Ma culture cinéphile est loin d’être parfaite. Nombreux sont les grands classiques que je n’ai pas vu. Cependant, je tente depuis quelques temps de rattraper le temps perdu en me rendant au cinéma une fois par semaine. Vendredi dernier, après un long moment d’hésitation, j’ai opté pour « Le dernier exorcisme« , long-métrage américain se réclament du genre épouvante-horreur. Une bande-annonce alléchante, interdit aux moins de 16 ans, ces quelques indices pouvaient laisser augurer d’une séance agrémentée de quelques frissons.

Pour pasticher Ardisson, le « pitch » est le suivant : Le révérend Cotton Marcus, réputé pratiquer des exorcismes, est en fait un charlatan véreux et cupide qui aime user de différents stratagèmes pour faire croire à ses ouailles qu’il libère les âmes torturées. Dans le cadre d’un documentaire, c’est flanqué d’une équipe de tournage qu’il se rend dans une ferme isolée où il s’attend à résoudre un énième cas de prétendue possession sur un fanatique religieux plus que dérangé psychologiquement. Arrivé sur place, il réalise qu’il est en fait le dernier recours pour aider une adolescente, Nell, possédée par un démon. Le révérend se rend rapidement compte que rien n’aurait pu le préparer au mal qu’il va affronter. Ne pouvant faire machine arrière, il se trouve dans l’obligation de faire face.

Le tout est filmé comme un docu-fiction avec caméra embarquée. Partant d’une idée plutôt sympathique, même si déjà exploitée par Blairwitch, le film s’avère au final très décevant. Les génériques de début et de fin sont quasi inexistants. Sur un scénario mal ficelé, l’histoire se met en place trop lentement. On se demande pourquoi Daniel Stamm, le réalisateur, a éprouvé le besoin de s’appesantir à ce point sur des détails qui n’apportent rien à l’intrigue. Pour les frissons, que nenni. A peine est-ce si une légère inquiétude commence à poindre dans le dernier 1/4 d’heure. Mais rien digne de faire sauter au plafond le spectateur. Les quelques scènes sanguinolentes sont plus risibles qu’autre chose. Enfin, la fin est une apothéose d’idioties en queue de poisson, expédiée en quelques minutes.

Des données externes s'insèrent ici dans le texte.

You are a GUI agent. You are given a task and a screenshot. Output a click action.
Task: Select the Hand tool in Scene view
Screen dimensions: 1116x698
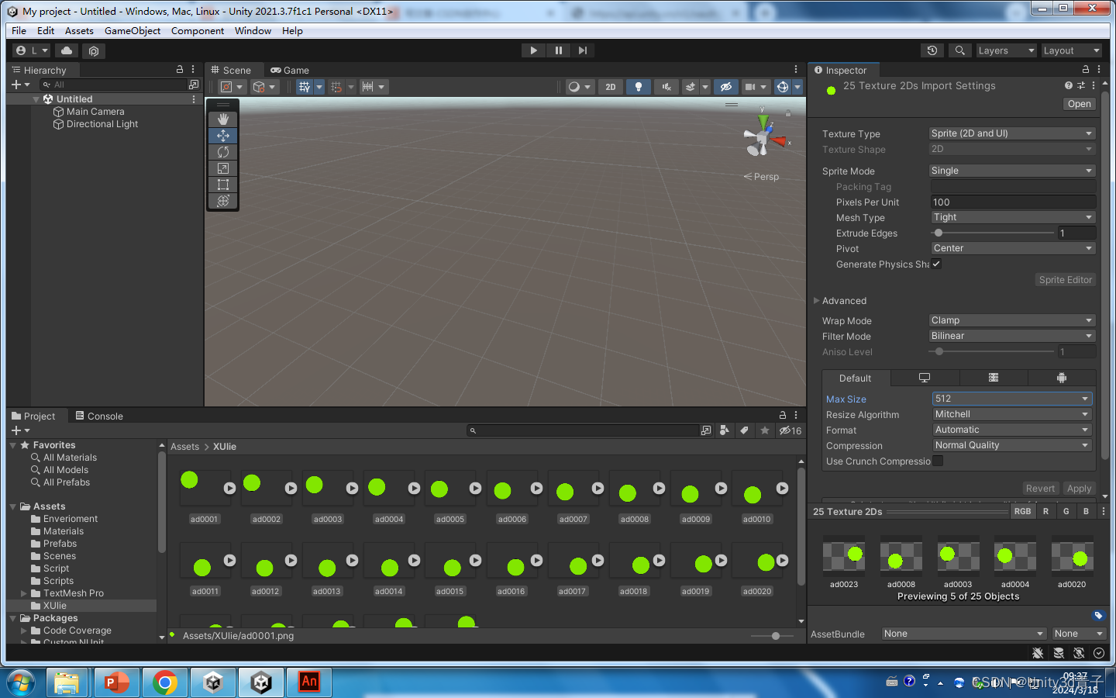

Le plus effrayant au final demeure l’interdiction aux moins de 16 ans. Car comment justifier celle-ci devant un navet aussi insipide ? On appréciera cependant le jeu d’actrice de Nell (la possédée) qui sauve un minimum le reste. Si vraiment vous n’avez rien d’autre à voir, vous pouvez toujours tenter l’expérience. Mais prévoyez le pop-corn pour vous bâfrer non pas d’angoisse mais d’ennui.